Sensitive 3-chlorophenol sensor development based on facile Er2O3/CuO nanomaterials for environmental safety

Abstract

Low-dimensional calcined (500.0 °C) erbium oxide–copper oxide doped nanomaterials (Er₂O₃/CuO) were synthesized in alkaline pH using a wet-chemical method. The optical, structural and morphological properties of an Er₂O₃/CuO nanomaterial were characterized in detail using FT-IR, PL, XRD, UV/vis techniques in addition to the FESEM and EDS analysis. A thin layer of Er₂O₃/CuO was fabricated on to the glassy carbon electrode (GCE) with conducting nafion binders for the development of a selective and sensitive 3-chlorophenol (3-CP) sensor. Electrochemical responses along with a higher sensitivity, large dynamic range, lower detection limit, and long-term stability towards 3-CP were found by an electrochemical I–V approach.
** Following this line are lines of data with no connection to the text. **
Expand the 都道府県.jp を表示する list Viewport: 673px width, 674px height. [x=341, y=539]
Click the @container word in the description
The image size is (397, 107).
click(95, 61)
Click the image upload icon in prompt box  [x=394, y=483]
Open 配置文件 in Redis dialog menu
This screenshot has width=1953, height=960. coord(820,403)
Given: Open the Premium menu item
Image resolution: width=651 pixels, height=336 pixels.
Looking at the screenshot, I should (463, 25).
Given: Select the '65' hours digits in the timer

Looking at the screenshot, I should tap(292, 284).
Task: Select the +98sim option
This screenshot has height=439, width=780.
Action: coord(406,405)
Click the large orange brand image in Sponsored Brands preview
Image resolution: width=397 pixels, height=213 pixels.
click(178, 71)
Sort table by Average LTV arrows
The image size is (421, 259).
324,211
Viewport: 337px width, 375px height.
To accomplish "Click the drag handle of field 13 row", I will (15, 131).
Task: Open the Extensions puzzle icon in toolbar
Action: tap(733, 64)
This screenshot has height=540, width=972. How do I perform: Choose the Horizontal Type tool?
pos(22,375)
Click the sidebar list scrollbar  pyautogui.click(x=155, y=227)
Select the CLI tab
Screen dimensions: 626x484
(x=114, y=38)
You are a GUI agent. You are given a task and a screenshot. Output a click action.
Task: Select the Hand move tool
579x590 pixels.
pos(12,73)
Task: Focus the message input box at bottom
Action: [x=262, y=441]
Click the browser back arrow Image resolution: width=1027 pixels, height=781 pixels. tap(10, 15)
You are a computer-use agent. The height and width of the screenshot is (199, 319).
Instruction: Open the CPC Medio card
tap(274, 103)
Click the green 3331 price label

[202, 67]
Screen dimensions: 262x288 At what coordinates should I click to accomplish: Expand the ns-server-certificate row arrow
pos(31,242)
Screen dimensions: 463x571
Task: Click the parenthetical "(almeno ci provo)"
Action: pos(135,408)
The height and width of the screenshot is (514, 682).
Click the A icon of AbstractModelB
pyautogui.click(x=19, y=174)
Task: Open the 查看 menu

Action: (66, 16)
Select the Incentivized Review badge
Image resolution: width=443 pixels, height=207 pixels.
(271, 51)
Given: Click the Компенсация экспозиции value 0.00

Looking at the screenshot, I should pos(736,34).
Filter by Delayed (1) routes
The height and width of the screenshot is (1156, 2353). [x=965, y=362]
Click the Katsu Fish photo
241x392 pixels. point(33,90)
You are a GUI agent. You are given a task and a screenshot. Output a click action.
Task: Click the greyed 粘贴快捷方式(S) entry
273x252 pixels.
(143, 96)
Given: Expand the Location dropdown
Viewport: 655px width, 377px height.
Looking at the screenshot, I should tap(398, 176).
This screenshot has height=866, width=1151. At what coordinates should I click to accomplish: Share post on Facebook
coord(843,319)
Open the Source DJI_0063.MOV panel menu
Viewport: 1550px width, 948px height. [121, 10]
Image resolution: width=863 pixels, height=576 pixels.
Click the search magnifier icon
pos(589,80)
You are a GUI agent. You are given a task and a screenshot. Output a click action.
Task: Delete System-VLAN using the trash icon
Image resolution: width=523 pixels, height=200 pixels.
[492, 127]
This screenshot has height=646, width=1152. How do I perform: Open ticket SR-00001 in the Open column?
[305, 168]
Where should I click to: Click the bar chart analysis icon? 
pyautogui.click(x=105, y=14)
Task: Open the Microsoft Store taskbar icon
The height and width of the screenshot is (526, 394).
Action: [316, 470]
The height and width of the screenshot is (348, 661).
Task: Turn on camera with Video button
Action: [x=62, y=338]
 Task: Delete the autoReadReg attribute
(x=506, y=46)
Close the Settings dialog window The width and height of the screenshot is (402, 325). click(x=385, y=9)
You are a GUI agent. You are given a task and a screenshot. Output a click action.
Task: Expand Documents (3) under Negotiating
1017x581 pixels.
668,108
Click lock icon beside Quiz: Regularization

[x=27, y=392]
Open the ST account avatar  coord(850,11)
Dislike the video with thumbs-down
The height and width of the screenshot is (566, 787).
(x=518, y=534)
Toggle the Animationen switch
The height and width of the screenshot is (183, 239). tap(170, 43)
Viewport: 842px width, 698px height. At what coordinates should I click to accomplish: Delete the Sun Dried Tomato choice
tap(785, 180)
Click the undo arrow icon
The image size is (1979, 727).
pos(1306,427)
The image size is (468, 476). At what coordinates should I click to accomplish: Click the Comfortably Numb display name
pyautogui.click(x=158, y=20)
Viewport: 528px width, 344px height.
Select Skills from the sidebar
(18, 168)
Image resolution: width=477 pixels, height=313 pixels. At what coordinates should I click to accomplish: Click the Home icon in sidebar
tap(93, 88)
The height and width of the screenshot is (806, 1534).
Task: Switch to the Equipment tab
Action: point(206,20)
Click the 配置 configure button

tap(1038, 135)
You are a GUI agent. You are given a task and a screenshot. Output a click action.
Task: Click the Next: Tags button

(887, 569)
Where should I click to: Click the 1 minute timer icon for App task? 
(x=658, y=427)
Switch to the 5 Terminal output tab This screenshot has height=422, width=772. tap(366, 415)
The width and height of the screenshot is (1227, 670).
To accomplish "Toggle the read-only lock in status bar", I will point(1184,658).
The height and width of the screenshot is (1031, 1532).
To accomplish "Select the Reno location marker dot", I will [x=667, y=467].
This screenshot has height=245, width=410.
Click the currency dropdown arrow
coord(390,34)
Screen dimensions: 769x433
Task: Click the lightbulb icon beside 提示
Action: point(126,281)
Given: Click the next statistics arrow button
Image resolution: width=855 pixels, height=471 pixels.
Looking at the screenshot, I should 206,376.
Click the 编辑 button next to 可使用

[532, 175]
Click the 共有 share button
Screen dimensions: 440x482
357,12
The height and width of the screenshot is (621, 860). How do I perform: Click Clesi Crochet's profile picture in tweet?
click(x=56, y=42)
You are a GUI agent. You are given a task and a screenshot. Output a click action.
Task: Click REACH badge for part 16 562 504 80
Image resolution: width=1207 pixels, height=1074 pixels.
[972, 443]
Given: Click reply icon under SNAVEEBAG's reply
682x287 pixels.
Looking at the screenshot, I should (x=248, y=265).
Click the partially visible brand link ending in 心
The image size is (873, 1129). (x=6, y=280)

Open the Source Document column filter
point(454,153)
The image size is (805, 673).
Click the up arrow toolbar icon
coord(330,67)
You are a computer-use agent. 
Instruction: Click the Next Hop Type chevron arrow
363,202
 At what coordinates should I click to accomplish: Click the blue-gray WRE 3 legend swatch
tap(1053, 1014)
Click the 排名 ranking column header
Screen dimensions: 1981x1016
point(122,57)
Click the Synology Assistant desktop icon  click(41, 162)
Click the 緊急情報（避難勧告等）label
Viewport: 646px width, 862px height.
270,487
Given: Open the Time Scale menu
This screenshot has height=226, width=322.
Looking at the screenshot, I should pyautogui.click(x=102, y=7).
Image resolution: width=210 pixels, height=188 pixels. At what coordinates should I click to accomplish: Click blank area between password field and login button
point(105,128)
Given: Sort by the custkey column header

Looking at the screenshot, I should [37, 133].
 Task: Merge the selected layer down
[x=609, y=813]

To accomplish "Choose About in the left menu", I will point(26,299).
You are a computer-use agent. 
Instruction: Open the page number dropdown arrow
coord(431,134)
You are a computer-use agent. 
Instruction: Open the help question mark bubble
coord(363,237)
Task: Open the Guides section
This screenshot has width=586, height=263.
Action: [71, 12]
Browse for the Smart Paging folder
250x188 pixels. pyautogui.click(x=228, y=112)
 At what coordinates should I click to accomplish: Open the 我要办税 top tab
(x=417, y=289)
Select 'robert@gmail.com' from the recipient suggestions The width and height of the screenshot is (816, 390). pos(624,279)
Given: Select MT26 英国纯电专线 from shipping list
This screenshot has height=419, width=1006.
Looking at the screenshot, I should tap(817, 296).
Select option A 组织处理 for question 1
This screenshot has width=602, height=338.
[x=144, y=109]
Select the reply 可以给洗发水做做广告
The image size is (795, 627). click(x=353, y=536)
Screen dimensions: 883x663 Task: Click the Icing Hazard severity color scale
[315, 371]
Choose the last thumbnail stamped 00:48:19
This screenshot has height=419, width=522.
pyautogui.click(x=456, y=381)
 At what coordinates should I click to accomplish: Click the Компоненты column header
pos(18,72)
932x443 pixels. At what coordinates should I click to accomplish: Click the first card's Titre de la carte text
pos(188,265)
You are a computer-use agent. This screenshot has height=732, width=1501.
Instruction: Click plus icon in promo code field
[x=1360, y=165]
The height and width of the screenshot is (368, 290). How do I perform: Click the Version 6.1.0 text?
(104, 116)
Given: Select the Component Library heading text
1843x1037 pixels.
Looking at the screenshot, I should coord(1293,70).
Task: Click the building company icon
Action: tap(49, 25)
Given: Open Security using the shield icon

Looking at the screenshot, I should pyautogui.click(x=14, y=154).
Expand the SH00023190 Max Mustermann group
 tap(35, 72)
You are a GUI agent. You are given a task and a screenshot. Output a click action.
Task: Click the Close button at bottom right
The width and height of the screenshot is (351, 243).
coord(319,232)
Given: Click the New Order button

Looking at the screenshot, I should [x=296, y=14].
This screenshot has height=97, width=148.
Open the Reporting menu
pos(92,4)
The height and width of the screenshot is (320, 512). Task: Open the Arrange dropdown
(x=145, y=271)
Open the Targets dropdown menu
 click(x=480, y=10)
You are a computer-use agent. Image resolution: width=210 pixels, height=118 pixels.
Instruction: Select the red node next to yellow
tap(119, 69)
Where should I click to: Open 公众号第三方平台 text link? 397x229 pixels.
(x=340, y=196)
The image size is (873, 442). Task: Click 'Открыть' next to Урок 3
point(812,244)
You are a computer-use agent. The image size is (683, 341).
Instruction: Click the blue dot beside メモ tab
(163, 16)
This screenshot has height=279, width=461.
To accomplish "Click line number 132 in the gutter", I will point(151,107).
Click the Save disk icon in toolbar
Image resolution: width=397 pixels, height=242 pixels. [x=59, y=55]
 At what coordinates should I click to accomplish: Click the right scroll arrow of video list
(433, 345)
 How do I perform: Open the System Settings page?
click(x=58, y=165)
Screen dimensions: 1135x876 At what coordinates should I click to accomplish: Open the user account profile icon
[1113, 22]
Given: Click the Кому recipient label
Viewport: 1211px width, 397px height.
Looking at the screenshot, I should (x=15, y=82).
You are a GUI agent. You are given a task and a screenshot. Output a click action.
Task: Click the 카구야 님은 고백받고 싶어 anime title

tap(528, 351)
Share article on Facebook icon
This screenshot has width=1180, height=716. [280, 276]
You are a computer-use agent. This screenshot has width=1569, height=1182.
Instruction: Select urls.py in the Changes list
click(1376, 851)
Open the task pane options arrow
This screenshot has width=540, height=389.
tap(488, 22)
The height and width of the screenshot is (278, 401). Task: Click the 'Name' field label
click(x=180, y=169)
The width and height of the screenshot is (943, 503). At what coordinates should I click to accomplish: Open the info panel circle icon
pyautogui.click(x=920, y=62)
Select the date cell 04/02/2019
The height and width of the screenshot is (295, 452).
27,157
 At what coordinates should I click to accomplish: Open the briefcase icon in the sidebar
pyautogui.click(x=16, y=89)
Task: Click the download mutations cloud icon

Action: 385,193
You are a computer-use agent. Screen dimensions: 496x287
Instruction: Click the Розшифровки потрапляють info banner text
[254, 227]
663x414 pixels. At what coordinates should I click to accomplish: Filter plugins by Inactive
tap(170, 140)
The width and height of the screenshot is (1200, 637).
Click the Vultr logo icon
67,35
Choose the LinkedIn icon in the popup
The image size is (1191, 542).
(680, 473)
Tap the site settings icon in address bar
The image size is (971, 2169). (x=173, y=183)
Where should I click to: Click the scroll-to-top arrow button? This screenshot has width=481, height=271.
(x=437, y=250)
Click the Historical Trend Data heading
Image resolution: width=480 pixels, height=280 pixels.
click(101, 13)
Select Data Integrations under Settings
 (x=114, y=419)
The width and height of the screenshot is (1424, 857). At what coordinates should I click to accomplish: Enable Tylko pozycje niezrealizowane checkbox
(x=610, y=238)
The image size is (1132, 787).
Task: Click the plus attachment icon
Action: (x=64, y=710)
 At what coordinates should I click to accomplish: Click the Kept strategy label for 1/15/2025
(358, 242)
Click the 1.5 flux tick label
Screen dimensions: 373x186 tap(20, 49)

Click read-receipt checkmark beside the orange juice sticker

It is an organized route for developing the chemical sensor based on a very low-dimensional Er₂O₃/CuO nanomaterial/GCE using electrochemical oxidation phenomena. This method could be a pioneer development in 3-CP sensor using co-doped nano-structural materials in the simple electrochemical method for the various phenolic sensor applications for environmental safety in broad scales.